Find every line in the items below that contains the word "bounding" and copy each one. Case counts.

- **RAW RECORDS**
============================================================

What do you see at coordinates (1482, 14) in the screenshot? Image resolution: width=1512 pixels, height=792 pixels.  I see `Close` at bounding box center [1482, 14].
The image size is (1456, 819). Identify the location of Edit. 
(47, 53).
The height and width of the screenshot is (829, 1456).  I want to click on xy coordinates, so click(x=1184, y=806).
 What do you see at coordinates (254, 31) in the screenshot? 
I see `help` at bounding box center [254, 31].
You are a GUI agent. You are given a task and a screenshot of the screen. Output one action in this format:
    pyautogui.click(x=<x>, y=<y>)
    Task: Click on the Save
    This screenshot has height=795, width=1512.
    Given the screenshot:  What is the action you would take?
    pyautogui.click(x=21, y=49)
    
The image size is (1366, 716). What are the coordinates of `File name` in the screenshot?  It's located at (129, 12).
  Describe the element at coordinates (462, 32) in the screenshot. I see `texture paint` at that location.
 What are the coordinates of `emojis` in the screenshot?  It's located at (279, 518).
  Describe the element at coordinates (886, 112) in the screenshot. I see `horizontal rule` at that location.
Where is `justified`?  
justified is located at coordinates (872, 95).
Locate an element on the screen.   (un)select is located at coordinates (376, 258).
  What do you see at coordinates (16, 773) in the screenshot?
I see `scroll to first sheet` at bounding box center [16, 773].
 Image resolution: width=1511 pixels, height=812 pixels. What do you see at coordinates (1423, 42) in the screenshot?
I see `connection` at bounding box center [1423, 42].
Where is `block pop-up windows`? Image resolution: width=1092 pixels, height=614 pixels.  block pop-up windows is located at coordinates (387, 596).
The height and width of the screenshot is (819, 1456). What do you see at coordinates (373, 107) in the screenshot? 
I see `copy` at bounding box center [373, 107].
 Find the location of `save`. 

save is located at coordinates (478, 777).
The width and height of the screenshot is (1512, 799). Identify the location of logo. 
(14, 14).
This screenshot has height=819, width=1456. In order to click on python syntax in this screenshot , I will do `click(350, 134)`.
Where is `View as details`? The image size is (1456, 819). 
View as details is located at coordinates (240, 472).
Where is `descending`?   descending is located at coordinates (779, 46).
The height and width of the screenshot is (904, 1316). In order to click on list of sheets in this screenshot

============================================================

- **ANSWER TO THE PROBLEM**
What do you see at coordinates (1482, 14) in the screenshot? Image resolution: width=1512 pixels, height=792 pixels.  I see `Close` at bounding box center [1482, 14].
I see `help` at bounding box center [254, 31].
I see `scroll to first sheet` at bounding box center [16, 773].
I see `connection` at bounding box center [1423, 42].
I see `copy` at bounding box center [373, 107].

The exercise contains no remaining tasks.